Saved data entries:

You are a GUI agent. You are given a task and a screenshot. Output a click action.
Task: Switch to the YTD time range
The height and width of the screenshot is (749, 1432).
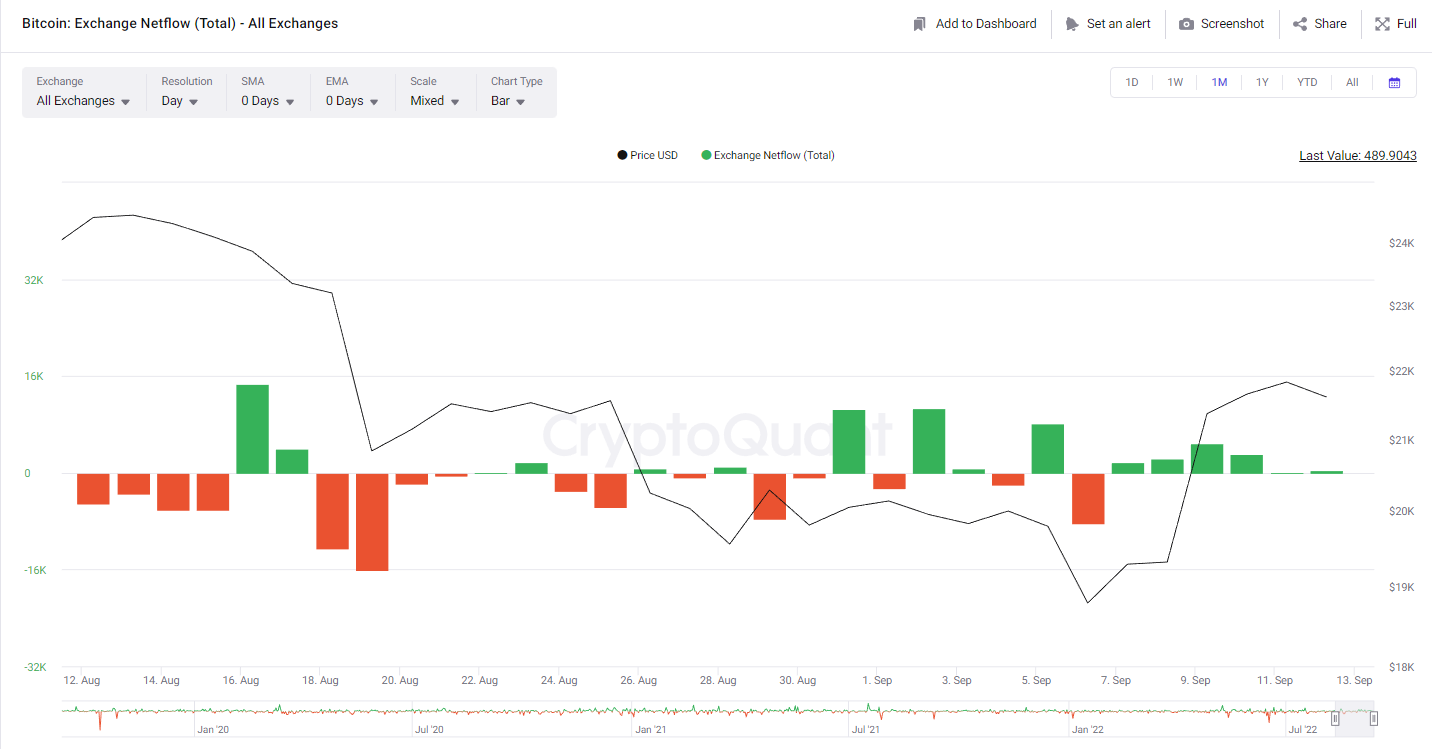point(1307,82)
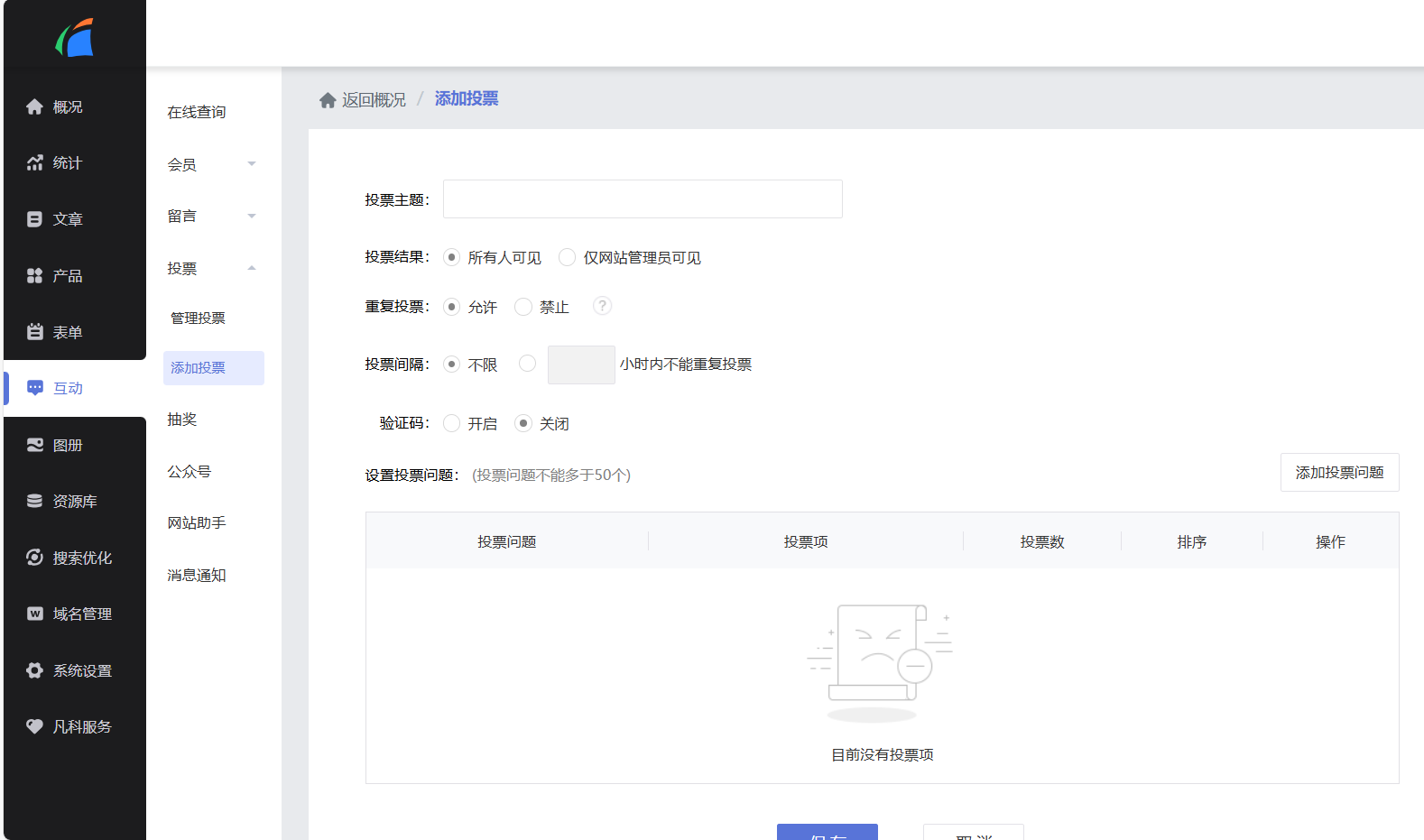Open the 搜索优化 SEO icon
This screenshot has height=840, width=1424.
(34, 558)
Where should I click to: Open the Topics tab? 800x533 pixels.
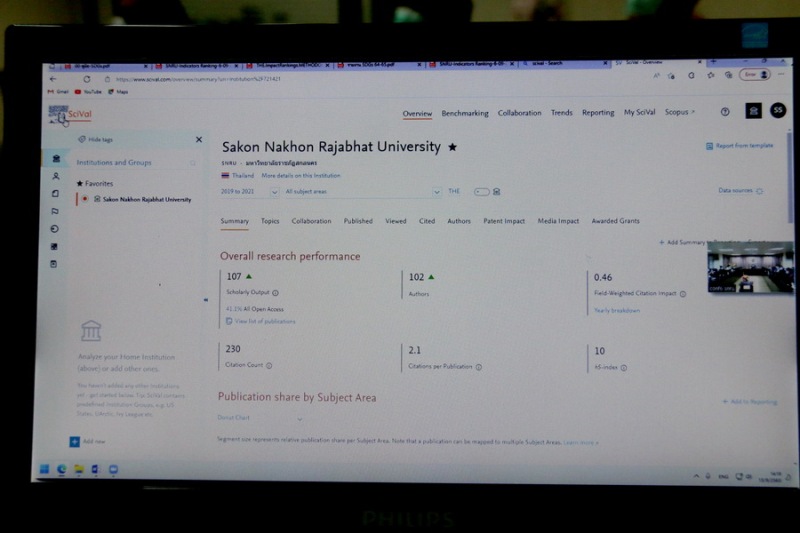270,221

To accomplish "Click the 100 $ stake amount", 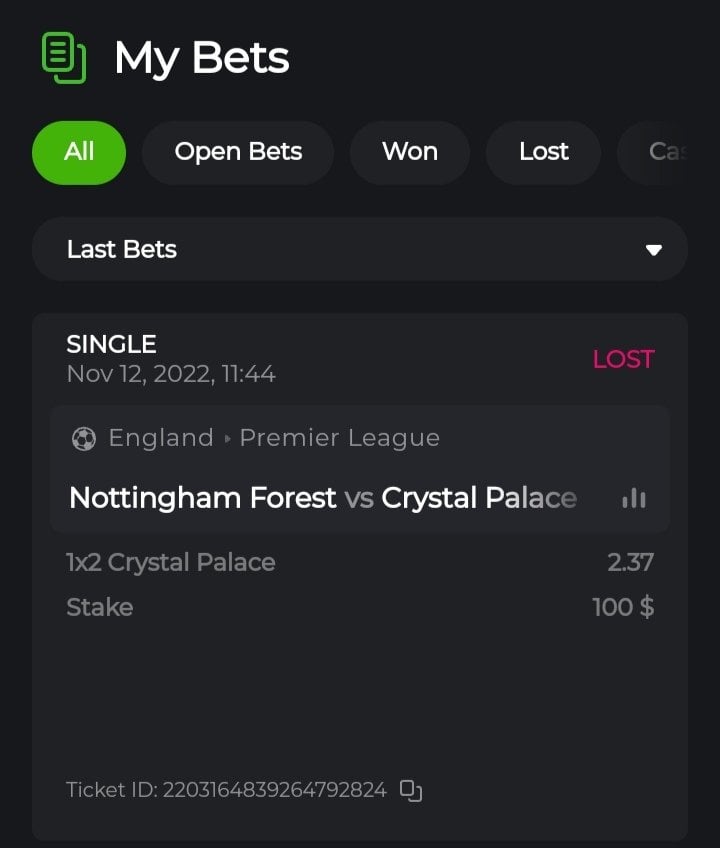I will (x=623, y=607).
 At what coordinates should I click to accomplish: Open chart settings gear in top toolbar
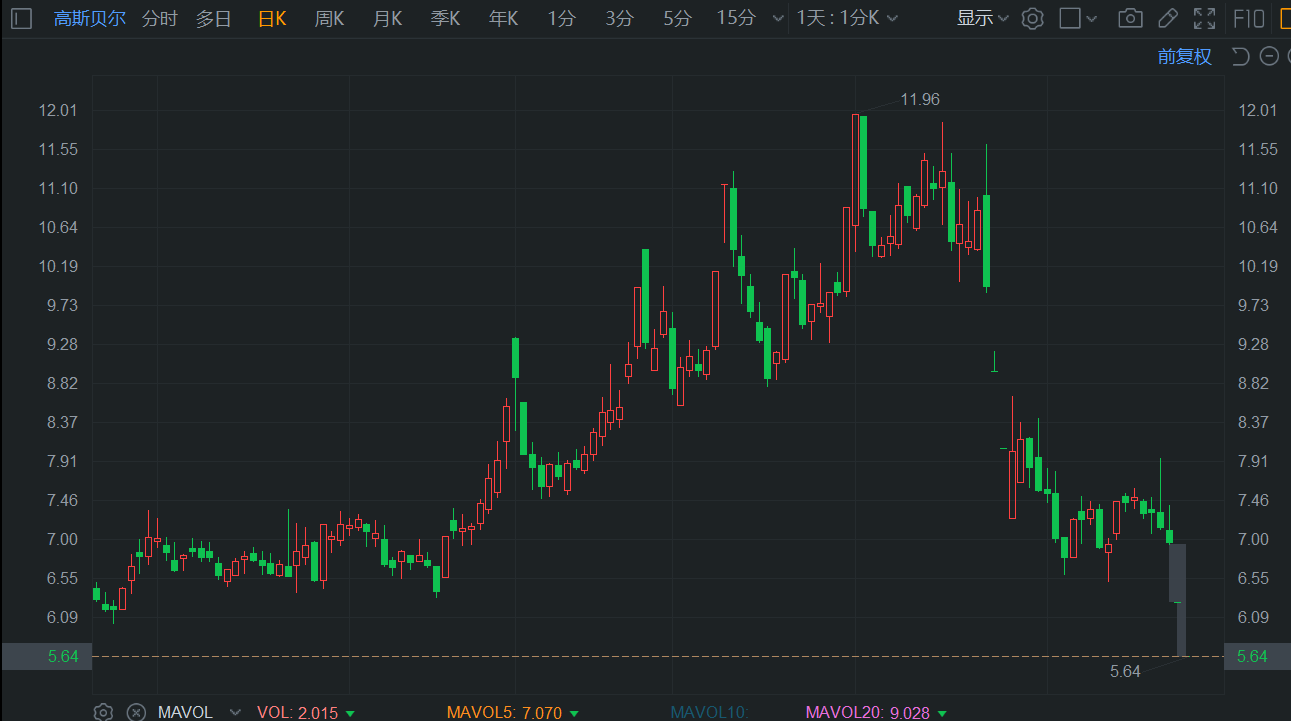(x=1033, y=18)
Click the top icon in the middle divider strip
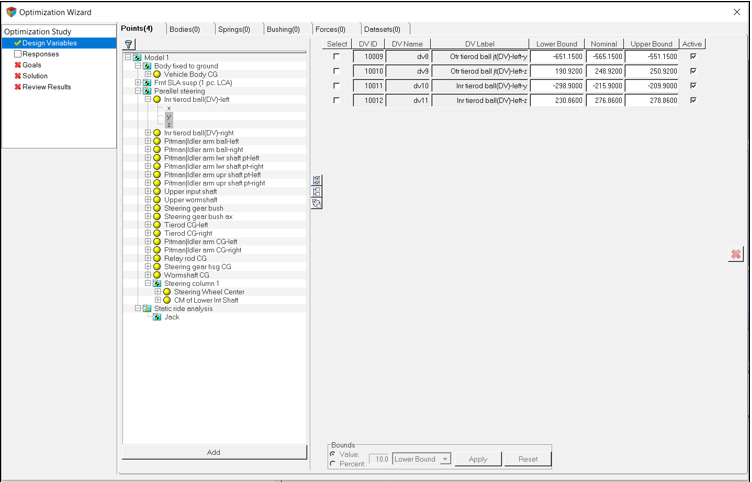 click(x=316, y=181)
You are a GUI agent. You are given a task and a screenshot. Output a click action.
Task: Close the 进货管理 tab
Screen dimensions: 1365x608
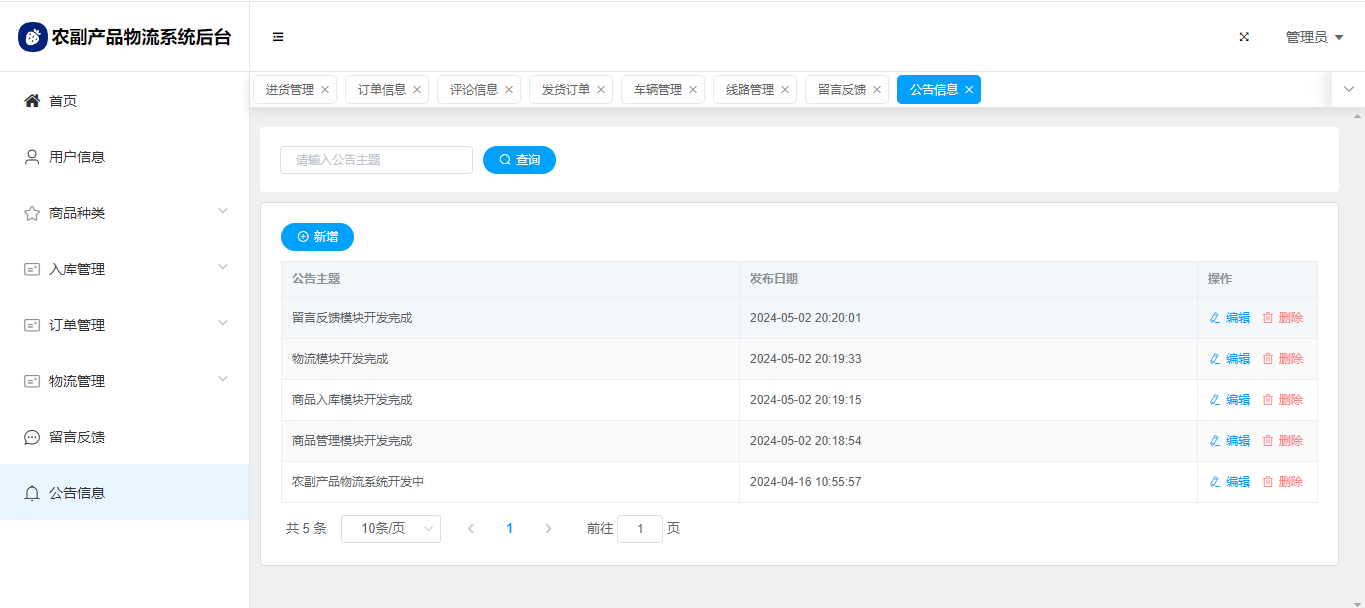click(x=325, y=90)
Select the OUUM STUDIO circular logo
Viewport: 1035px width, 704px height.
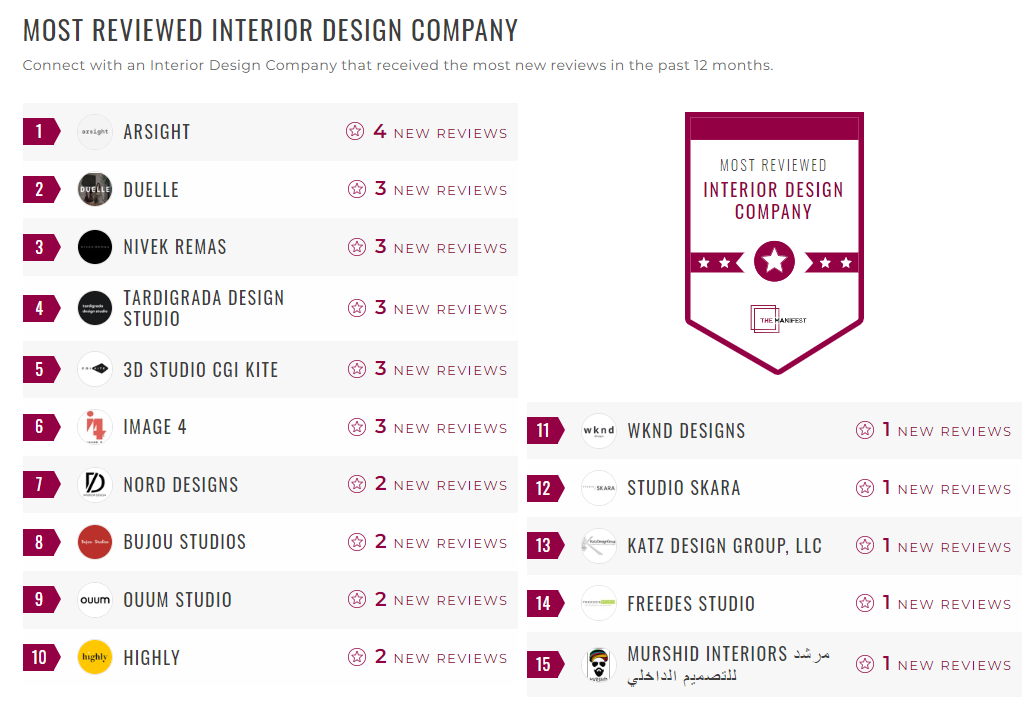(x=94, y=600)
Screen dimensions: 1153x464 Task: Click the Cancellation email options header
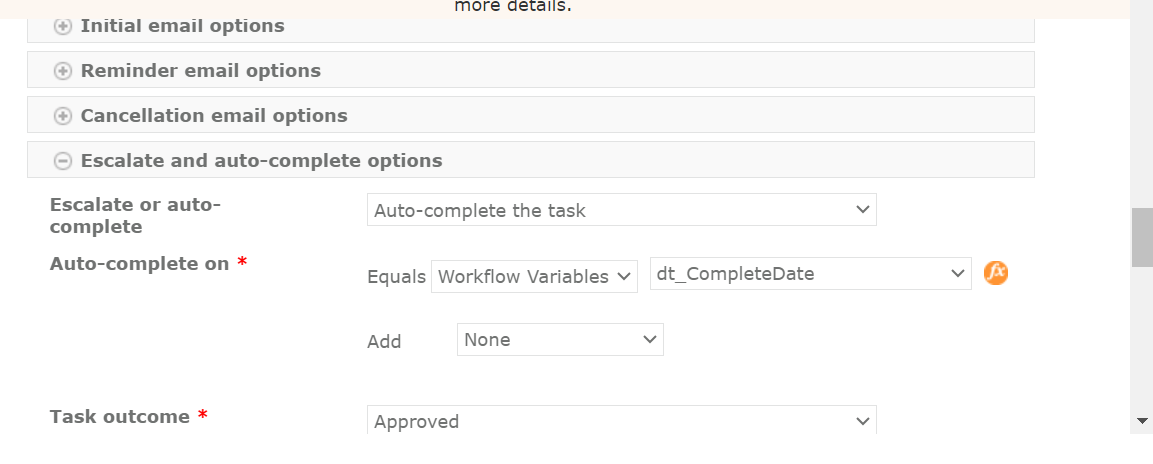pos(214,116)
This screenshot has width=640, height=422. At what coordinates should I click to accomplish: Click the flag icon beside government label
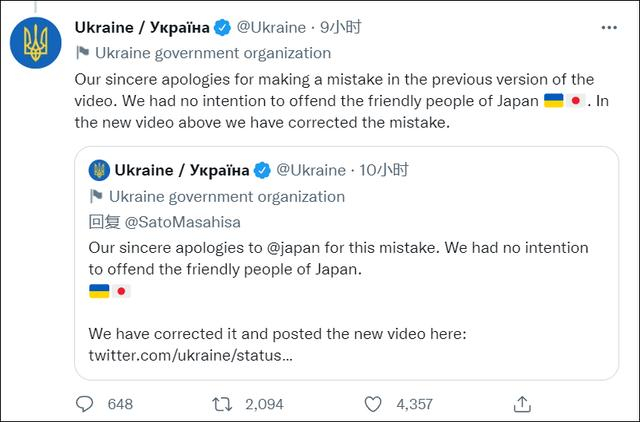coord(82,53)
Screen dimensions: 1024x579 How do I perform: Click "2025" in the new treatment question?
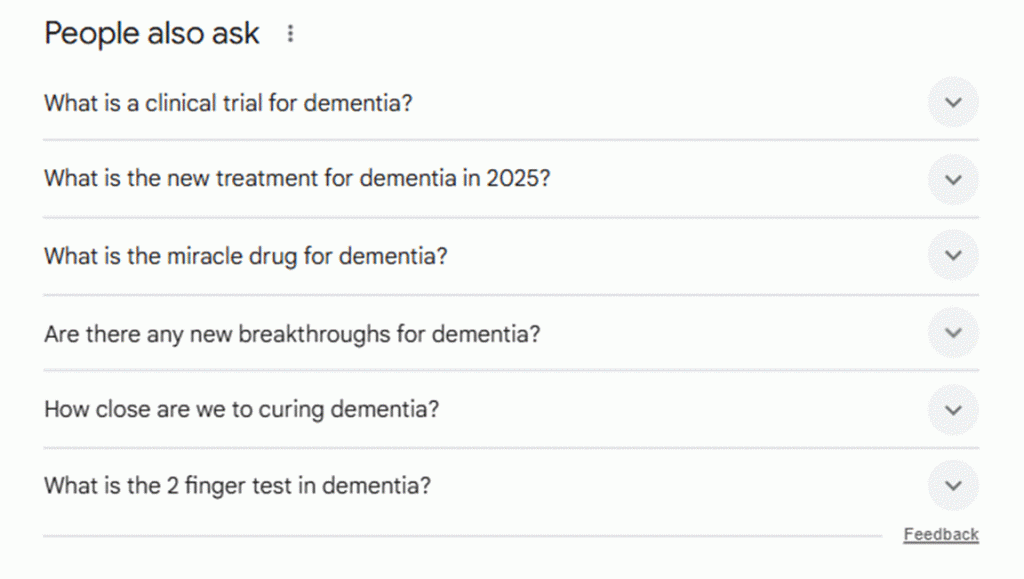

> **PROBLEM DETAILS**: Extract the run of lines beginning with the line that holds "Viewport: 1035px width, 704px height." and ending at the last line of the data, inclusive. Exclude any pictures from the copy.

> **YOUR SOLUTION**:
Viewport: 1035px width, 704px height.
(x=94, y=600)
Screen dimensions: 1153x464 Task: Click the Cancellation email options header
pos(214,116)
This screenshot has width=640, height=422. At what coordinates should I click to accomplish: Click the flag icon beside government label
coord(82,53)
Screen dimensions: 1024x579 How do I perform: Click "2025" in the new treatment question?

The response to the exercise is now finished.